O PIB brasileiro cresceu 0,5% no segundo trimestre, desacelerando frente ao período anterior, mas superando as projeções de mercado. O resultado positivo foi sustentado pela agropecuária, que avançou 2,8%, enquanto a indústria e os serviços tiveram fraco desempenho. Pelo lado da demanda, o consumo das famílias caiu 0,4%, pressionado pela taxa Selic elevada em 14% e pelo endividamento, refletindo os impactos da política monetária restritiva na economia.
A atividade econômica brasileira desacelerou no segundo trimestre diante da retração do consumo das famílias e da perda de dinamismo da indústria, ainda que o desempenho tenha sido um pouco melhor do que o esperado com destaque para a agropecuária, em meio a efeitos mais visíveis de uma política monetária restritiva.
O Produto Interno Bruto registrou crescimento de 0,5% no segundo trimestre em comparação com os três meses anteriores em dados com ajuste sazonal, informou o Instituto Brasileiro de Geografia e Estatística (IBGE) nesta terça-feira.
A perda de força da atividade já estava na mira de analistas, depois de a economia ter crescido 1,1% no primeiro trimestre, em dado não revisado pelo IBGE.
A leitura, a mais fraca desde o final do ano passado, ficou entretanto acima da expectativa em pesquisa da Reuters de avanço de 0,4%.
Na comparação com o segundo trimestre de 2025, o PIB apresentou crescimento de 2,0%, também acima projeção de 1,8% nessa base de comparação.
O Brasil vem enfrentando uma política monetária restritiva, o que afeta as empresas e o consumo em meio ao elevado nível de endividamento das famílias. Embora o Banco Central tenha iniciado um ciclo de afrouxamento, a taxa básica de juros Selic ainda está em elevados 14%.
O mercado de trabalho aquecido e o crescimento da renda podem impedir uma queda mais brusca, mas medidas de estímulo fiscal e de crédito promovidas pelo governo tendem a perder força. Pesam ainda as incertezas com a eleição presidencial em outubro, a perspectiva de um El Niño forte, a continuidade da guerra no Oriente Médio e as tarifas dos Estados Unidos.
Do lado da produção, a agropecuária foi novamente o destaque com uma expansão de 2,8%, acima dos 2,3% do primeiro trimestre e a mais forte desde os três meses de janeiro a março de 2025.

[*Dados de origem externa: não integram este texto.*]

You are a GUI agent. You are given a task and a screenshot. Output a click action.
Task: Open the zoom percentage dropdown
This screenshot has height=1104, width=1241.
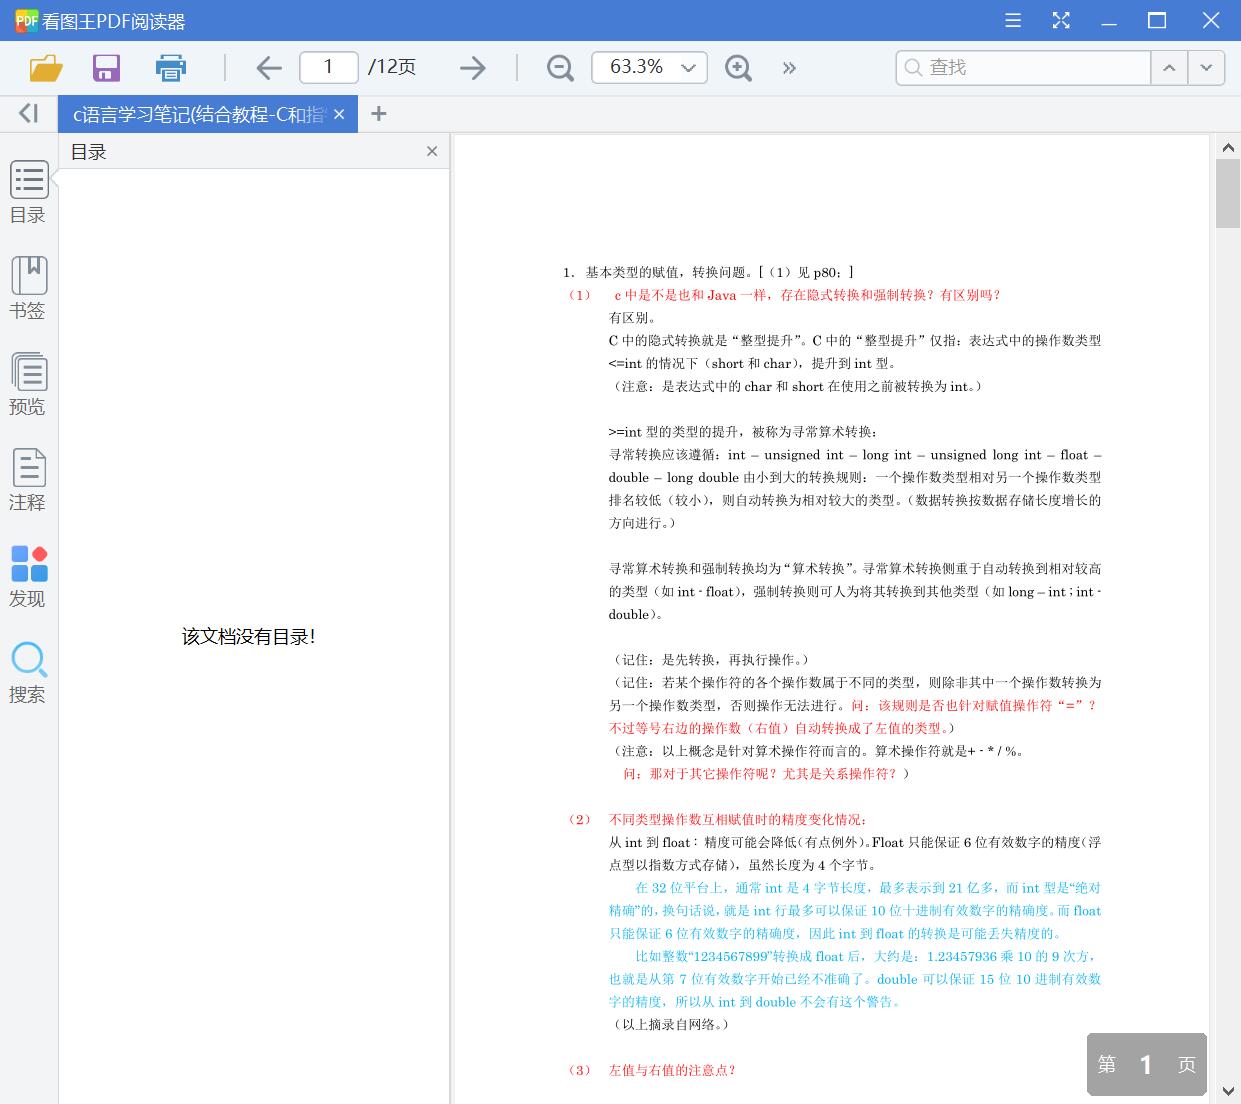click(687, 67)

"Nossa expectativa é que esses efeitos da agro diminuam no terceiro tri, o efeito do aperto monetário continue se espalhando pela economia, e você tem um terceiro trimestre crescendo, mas em ritmo menor", avaliou o economista-chefe do banco BV, Roberto Padovani, projetando alta de 0,2% no terceiro trimestre e de 1,9% no ano.

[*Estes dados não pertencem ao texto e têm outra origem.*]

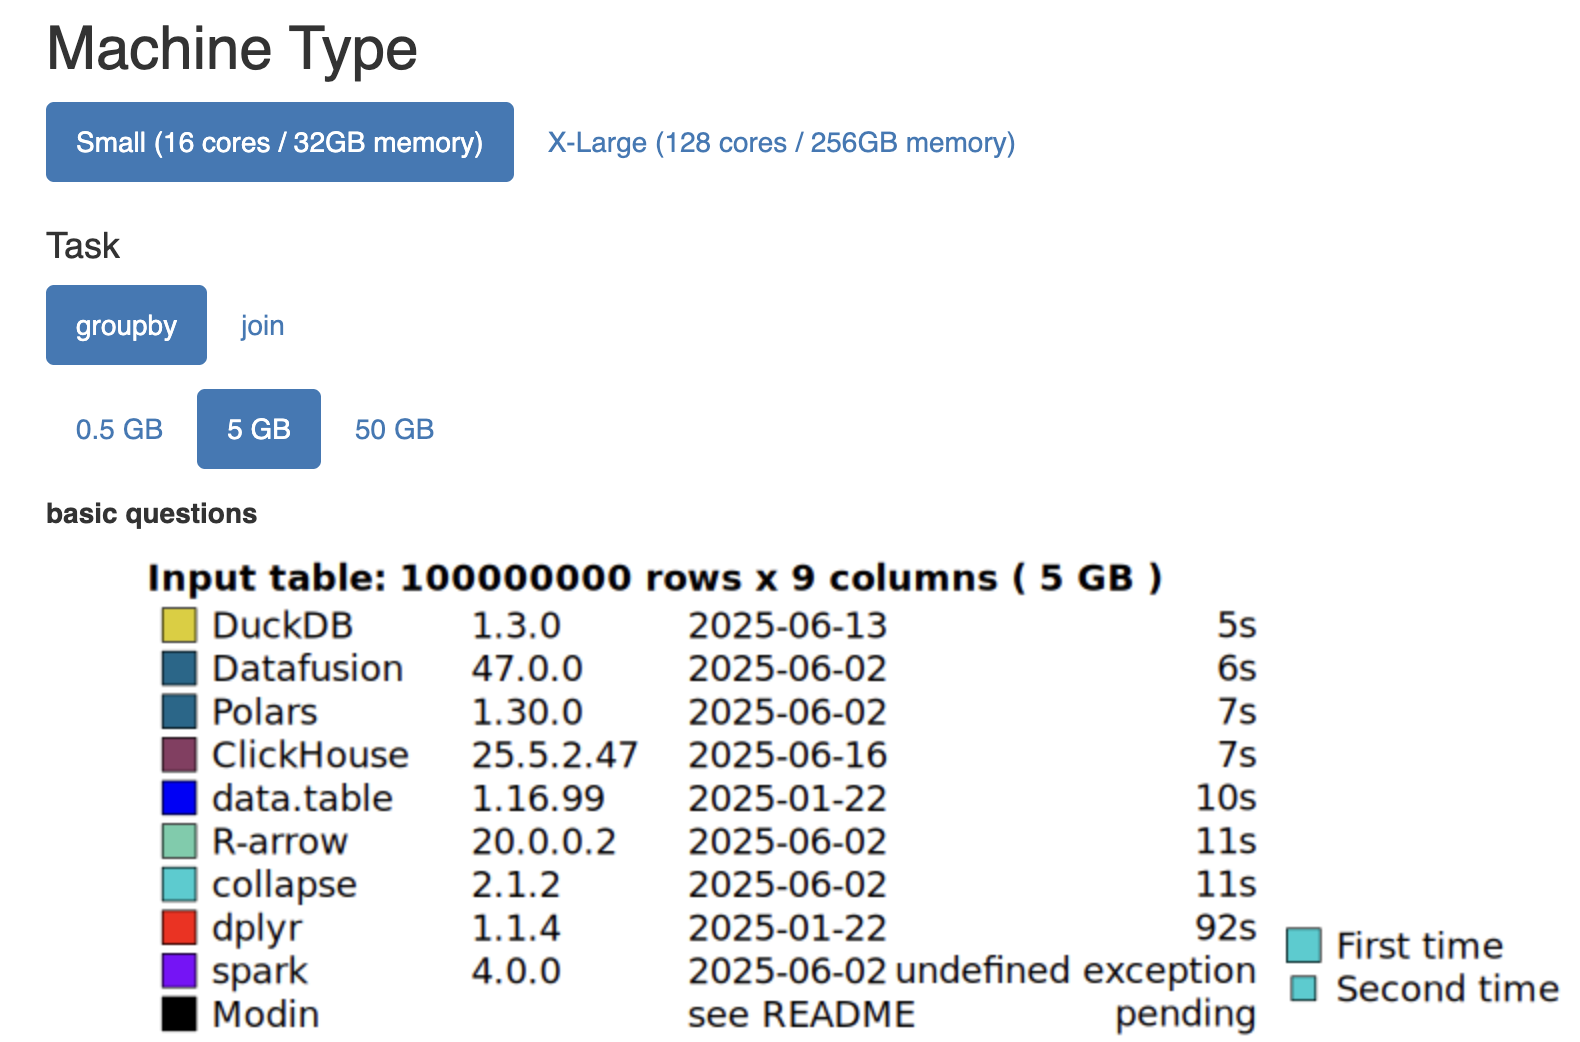Choose the 0.5 GB data size
The height and width of the screenshot is (1042, 1580).
click(119, 429)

A indústria desacelerou o ritmo de alta a 0,1%, de 1,2% no período anterior. As indústrias extrativas tiveram novamente desempenho positivo, de 3,4%, mas houve retração nas atividades de eletricidade e gás, água, esgoto, atividades de gestão de resíduos (-1,1%), indústrias de transformação (-0,4%) e construção (-0,4%).
O setor de serviços -- que responde por cerca de 70% da economia do país -- teve avanço de apenas 0,2%, de 0,4% no primeiro trimestre.
Já sob a ótica das despesas, o consumo das famílias registrou a primeira retração em três trimestres, de 0,4%, após expansão de 0,8% nos três primeiros meses do ano.
As despesas do governo aumentaram 0,4% no segundo trimestre sobre o primeiro, repetindo a mesma taxa do período anterior. A Formação Bruta de Capital Fixo, uma medida de investimento, cresceu 1,2% na mesma comparação, desacelerando ante a taxa de 3,4% no primeiro trimestre.
No setor externo, as exportações de bens e serviços recuaram 0,8%, menos do que a retração de 2,1% vista entre janeiro e março. As importações cresceram 1,8%, também abaixo da alta de 4,2% no período anterior.